[Collected data]
◇ ◇ ◇ ◇ ◇ ◇ ◇

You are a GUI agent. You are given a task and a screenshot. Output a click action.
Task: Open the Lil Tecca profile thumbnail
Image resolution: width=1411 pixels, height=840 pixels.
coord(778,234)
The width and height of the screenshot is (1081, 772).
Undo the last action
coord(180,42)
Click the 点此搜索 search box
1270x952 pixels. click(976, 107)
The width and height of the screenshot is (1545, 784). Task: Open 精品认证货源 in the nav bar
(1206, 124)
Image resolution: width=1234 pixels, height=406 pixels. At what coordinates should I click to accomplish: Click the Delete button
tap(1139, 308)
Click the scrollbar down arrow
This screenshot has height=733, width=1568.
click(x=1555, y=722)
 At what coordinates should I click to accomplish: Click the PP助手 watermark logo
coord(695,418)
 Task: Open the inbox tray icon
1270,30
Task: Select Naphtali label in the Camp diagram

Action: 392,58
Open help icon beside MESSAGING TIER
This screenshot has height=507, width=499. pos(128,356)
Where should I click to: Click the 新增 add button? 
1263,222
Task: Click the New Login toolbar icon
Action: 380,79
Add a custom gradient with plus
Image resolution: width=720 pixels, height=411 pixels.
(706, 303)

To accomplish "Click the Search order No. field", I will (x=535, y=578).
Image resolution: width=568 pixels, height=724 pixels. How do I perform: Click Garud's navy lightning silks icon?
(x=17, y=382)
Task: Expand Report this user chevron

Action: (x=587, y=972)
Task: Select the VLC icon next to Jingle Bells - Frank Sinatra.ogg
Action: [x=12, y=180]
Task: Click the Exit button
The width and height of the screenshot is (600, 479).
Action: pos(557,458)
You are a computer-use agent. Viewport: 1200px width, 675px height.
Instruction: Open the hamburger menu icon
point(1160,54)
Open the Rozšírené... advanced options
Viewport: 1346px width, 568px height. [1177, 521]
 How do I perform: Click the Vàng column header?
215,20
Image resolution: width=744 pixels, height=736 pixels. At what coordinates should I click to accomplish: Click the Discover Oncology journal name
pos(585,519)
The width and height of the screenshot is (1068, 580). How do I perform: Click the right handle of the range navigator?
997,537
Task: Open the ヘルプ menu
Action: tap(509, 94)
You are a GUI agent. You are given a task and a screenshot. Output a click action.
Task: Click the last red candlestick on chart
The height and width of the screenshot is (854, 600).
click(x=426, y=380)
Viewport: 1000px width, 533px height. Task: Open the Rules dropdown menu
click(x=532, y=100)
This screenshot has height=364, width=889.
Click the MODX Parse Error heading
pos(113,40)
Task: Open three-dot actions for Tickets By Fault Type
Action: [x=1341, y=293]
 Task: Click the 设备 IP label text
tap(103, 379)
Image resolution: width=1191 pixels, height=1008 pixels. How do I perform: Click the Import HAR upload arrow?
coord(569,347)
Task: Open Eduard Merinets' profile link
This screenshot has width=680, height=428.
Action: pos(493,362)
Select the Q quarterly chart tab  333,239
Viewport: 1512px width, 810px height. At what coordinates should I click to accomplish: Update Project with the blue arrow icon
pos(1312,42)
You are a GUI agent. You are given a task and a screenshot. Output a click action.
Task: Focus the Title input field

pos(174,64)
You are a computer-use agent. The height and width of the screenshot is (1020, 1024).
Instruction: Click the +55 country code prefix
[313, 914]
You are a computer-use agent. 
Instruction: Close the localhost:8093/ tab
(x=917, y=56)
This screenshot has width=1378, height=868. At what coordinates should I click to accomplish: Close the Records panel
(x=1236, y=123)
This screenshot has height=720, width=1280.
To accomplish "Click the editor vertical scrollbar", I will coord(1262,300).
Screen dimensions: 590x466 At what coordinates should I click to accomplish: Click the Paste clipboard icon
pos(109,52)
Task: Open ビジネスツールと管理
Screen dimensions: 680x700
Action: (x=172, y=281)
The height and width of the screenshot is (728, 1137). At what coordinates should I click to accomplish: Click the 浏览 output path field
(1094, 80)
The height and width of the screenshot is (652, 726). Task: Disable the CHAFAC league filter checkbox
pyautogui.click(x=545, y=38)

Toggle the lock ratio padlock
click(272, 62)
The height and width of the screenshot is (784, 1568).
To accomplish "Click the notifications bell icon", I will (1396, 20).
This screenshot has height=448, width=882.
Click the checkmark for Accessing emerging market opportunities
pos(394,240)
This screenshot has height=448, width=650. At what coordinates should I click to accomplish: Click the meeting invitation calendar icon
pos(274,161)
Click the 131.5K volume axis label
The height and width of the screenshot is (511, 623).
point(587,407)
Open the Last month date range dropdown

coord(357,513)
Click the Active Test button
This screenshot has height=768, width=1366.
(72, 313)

◇ ◇ ◇ ◇ ◇ ◇ ◇

● To do: Each of the records shown above needs to be repeated exactly.

● Answer box:
You are a GUI agent. You are given a task and a screenshot. Output a click action.
Task: Open the Lil Tecca profile thumbnail
Image resolution: width=1411 pixels, height=840 pixels.
coord(778,234)
The width and height of the screenshot is (1081, 772).
Undo the last action
coord(180,42)
Click the 点此搜索 search box
1270x952 pixels. click(976, 107)
The width and height of the screenshot is (1545, 784). Task: Open 精品认证货源 in the nav bar
(1206, 124)
Image resolution: width=1234 pixels, height=406 pixels. At what coordinates should I click to accomplish: Click the Delete button
tap(1139, 308)
Click the scrollbar down arrow
This screenshot has height=733, width=1568.
click(x=1555, y=722)
 At what coordinates should I click to accomplish: Click the PP助手 watermark logo
coord(695,418)
 Task: Open the inbox tray icon
1270,30
Task: Select Naphtali label in the Camp diagram

Action: 392,58
Open help icon beside MESSAGING TIER
This screenshot has height=507, width=499. pos(128,356)
Where should I click to: Click the 新增 add button? 
1263,222
Task: Click the New Login toolbar icon
Action: 380,79
Add a custom gradient with plus
Image resolution: width=720 pixels, height=411 pixels.
(706, 303)

To accomplish "Click the Search order No. field", I will (x=535, y=578).
Image resolution: width=568 pixels, height=724 pixels. How do I perform: Click Garud's navy lightning silks icon?
(x=17, y=382)
Task: Expand Report this user chevron

Action: (x=587, y=972)
Task: Select the VLC icon next to Jingle Bells - Frank Sinatra.ogg
Action: [x=12, y=180]
Task: Click the Exit button
The width and height of the screenshot is (600, 479).
Action: pos(557,458)
You are a computer-use agent. Viewport: 1200px width, 675px height.
Instruction: Open the hamburger menu icon
point(1160,54)
Open the Rozšírené... advanced options
Viewport: 1346px width, 568px height. [1177, 521]
 How do I perform: Click the Vàng column header?
215,20
Image resolution: width=744 pixels, height=736 pixels. At what coordinates should I click to accomplish: Click the Discover Oncology journal name
pos(585,519)
The width and height of the screenshot is (1068, 580). How do I perform: Click the right handle of the range navigator?
997,537
Task: Open the ヘルプ menu
Action: tap(509, 94)
You are a GUI agent. You are given a task and a screenshot. Output a click action.
Task: Click the last red candlestick on chart
The height and width of the screenshot is (854, 600).
click(x=426, y=380)
Viewport: 1000px width, 533px height. Task: Open the Rules dropdown menu
click(x=532, y=100)
This screenshot has height=364, width=889.
Click the MODX Parse Error heading
pos(113,40)
Task: Open three-dot actions for Tickets By Fault Type
Action: [x=1341, y=293]
 Task: Click the 设备 IP label text
tap(103, 379)
Image resolution: width=1191 pixels, height=1008 pixels. How do I perform: Click the Import HAR upload arrow?
coord(569,347)
Task: Open Eduard Merinets' profile link
This screenshot has width=680, height=428.
Action: pos(493,362)
Select the Q quarterly chart tab  333,239
Viewport: 1512px width, 810px height. At what coordinates should I click to accomplish: Update Project with the blue arrow icon
pos(1312,42)
You are a GUI agent. You are given a task and a screenshot. Output a click action.
Task: Focus the Title input field

pos(174,64)
You are a computer-use agent. The height and width of the screenshot is (1020, 1024).
Instruction: Click the +55 country code prefix
[313, 914]
You are a computer-use agent. 
Instruction: Close the localhost:8093/ tab
(x=917, y=56)
This screenshot has width=1378, height=868. At what coordinates should I click to accomplish: Close the Records panel
(x=1236, y=123)
This screenshot has height=720, width=1280.
To accomplish "Click the editor vertical scrollbar", I will coord(1262,300).
Screen dimensions: 590x466 At what coordinates should I click to accomplish: Click the Paste clipboard icon
pos(109,52)
Task: Open ビジネスツールと管理
Screen dimensions: 680x700
Action: (x=172, y=281)
The height and width of the screenshot is (728, 1137). At what coordinates should I click to accomplish: Click the 浏览 output path field
(1094, 80)
The height and width of the screenshot is (652, 726). Task: Disable the CHAFAC league filter checkbox
pyautogui.click(x=545, y=38)

Toggle the lock ratio padlock
click(272, 62)
The height and width of the screenshot is (784, 1568).
To accomplish "Click the notifications bell icon", I will (1396, 20).
This screenshot has height=448, width=882.
Click the checkmark for Accessing emerging market opportunities
pos(394,240)
This screenshot has height=448, width=650. At what coordinates should I click to accomplish: Click the meeting invitation calendar icon
pos(274,161)
Click the 131.5K volume axis label
The height and width of the screenshot is (511, 623).
point(587,407)
Open the Last month date range dropdown

coord(357,513)
Click the Active Test button
This screenshot has height=768, width=1366.
(72, 313)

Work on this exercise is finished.